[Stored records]
>>
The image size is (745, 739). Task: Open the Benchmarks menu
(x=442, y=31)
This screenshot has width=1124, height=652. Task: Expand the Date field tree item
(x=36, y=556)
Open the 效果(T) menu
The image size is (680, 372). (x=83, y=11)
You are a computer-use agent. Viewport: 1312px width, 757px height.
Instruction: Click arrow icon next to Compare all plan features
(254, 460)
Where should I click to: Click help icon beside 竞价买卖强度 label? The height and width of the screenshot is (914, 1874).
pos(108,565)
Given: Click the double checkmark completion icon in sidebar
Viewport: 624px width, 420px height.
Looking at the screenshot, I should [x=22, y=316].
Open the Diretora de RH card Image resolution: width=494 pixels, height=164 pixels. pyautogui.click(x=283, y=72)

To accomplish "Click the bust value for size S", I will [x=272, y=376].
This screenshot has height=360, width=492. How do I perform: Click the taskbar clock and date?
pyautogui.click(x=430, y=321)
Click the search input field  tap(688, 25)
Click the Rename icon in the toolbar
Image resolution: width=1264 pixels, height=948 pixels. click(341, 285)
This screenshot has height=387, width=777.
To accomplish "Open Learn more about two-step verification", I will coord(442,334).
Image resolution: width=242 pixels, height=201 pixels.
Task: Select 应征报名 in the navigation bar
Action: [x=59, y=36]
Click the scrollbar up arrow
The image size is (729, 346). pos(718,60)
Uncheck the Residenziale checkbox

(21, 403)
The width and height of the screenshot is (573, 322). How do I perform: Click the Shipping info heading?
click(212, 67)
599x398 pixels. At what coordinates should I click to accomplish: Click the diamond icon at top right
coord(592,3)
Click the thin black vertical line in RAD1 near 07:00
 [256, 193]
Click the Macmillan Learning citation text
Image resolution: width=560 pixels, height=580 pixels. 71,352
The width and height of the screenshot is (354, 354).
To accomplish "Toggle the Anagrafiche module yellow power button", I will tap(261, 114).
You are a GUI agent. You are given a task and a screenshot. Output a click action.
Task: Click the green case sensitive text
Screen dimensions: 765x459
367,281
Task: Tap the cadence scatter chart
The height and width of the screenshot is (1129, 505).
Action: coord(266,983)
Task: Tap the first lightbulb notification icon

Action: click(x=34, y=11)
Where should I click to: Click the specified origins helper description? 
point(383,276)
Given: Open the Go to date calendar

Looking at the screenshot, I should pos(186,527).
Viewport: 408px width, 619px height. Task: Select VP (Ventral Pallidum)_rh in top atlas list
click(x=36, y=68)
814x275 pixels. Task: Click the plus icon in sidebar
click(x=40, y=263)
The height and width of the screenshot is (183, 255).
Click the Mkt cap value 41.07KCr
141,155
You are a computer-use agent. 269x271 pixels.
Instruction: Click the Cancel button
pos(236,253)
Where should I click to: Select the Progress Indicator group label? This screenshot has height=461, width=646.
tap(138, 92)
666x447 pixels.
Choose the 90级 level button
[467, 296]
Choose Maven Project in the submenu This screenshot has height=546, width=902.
<<
Exercise directions: Give back the entries exactly, so that each line matches the original.

Answer to this problem:
The image size is (745, 739). Task: Open the Benchmarks menu
(x=442, y=31)
This screenshot has width=1124, height=652. Task: Expand the Date field tree item
(x=36, y=556)
Open the 效果(T) menu
The image size is (680, 372). (x=83, y=11)
You are a computer-use agent. Viewport: 1312px width, 757px height.
Instruction: Click arrow icon next to Compare all plan features
(254, 460)
Where should I click to: Click help icon beside 竞价买卖强度 label? The height and width of the screenshot is (914, 1874).
pos(108,565)
Given: Click the double checkmark completion icon in sidebar
Viewport: 624px width, 420px height.
Looking at the screenshot, I should [x=22, y=316].
Open the Diretora de RH card Image resolution: width=494 pixels, height=164 pixels. pyautogui.click(x=283, y=72)

To accomplish "Click the bust value for size S", I will [x=272, y=376].
This screenshot has height=360, width=492. How do I perform: Click the taskbar clock and date?
pyautogui.click(x=430, y=321)
Click the search input field  tap(688, 25)
Click the Rename icon in the toolbar
Image resolution: width=1264 pixels, height=948 pixels. click(341, 285)
This screenshot has height=387, width=777.
To accomplish "Open Learn more about two-step verification", I will coord(442,334).
Image resolution: width=242 pixels, height=201 pixels.
Task: Select 应征报名 in the navigation bar
Action: [x=59, y=36]
Click the scrollbar up arrow
The image size is (729, 346). pos(718,60)
Uncheck the Residenziale checkbox

(21, 403)
The width and height of the screenshot is (573, 322). How do I perform: Click the Shipping info heading?
click(212, 67)
599x398 pixels. At what coordinates should I click to accomplish: Click the diamond icon at top right
coord(592,3)
Click the thin black vertical line in RAD1 near 07:00
 [256, 193]
Click the Macmillan Learning citation text
Image resolution: width=560 pixels, height=580 pixels. 71,352
The width and height of the screenshot is (354, 354).
To accomplish "Toggle the Anagrafiche module yellow power button", I will tap(261, 114).
You are a GUI agent. You are given a task and a screenshot. Output a click action.
Task: Click the green case sensitive text
Screen dimensions: 765x459
367,281
Task: Tap the cadence scatter chart
The height and width of the screenshot is (1129, 505).
Action: coord(266,983)
Task: Tap the first lightbulb notification icon

Action: click(x=34, y=11)
Where should I click to: Click the specified origins helper description? 
point(383,276)
Given: Open the Go to date calendar

Looking at the screenshot, I should pos(186,527).
Viewport: 408px width, 619px height. Task: Select VP (Ventral Pallidum)_rh in top atlas list
click(x=36, y=68)
814x275 pixels. Task: Click the plus icon in sidebar
click(x=40, y=263)
The height and width of the screenshot is (183, 255).
Click the Mkt cap value 41.07KCr
141,155
You are a computer-use agent. 269x271 pixels.
Instruction: Click the Cancel button
pos(236,253)
Where should I click to: Select the Progress Indicator group label? This screenshot has height=461, width=646.
tap(138, 92)
666x447 pixels.
Choose the 90级 level button
[467, 296]
Choose Maven Project in the submenu This screenshot has height=546, width=902.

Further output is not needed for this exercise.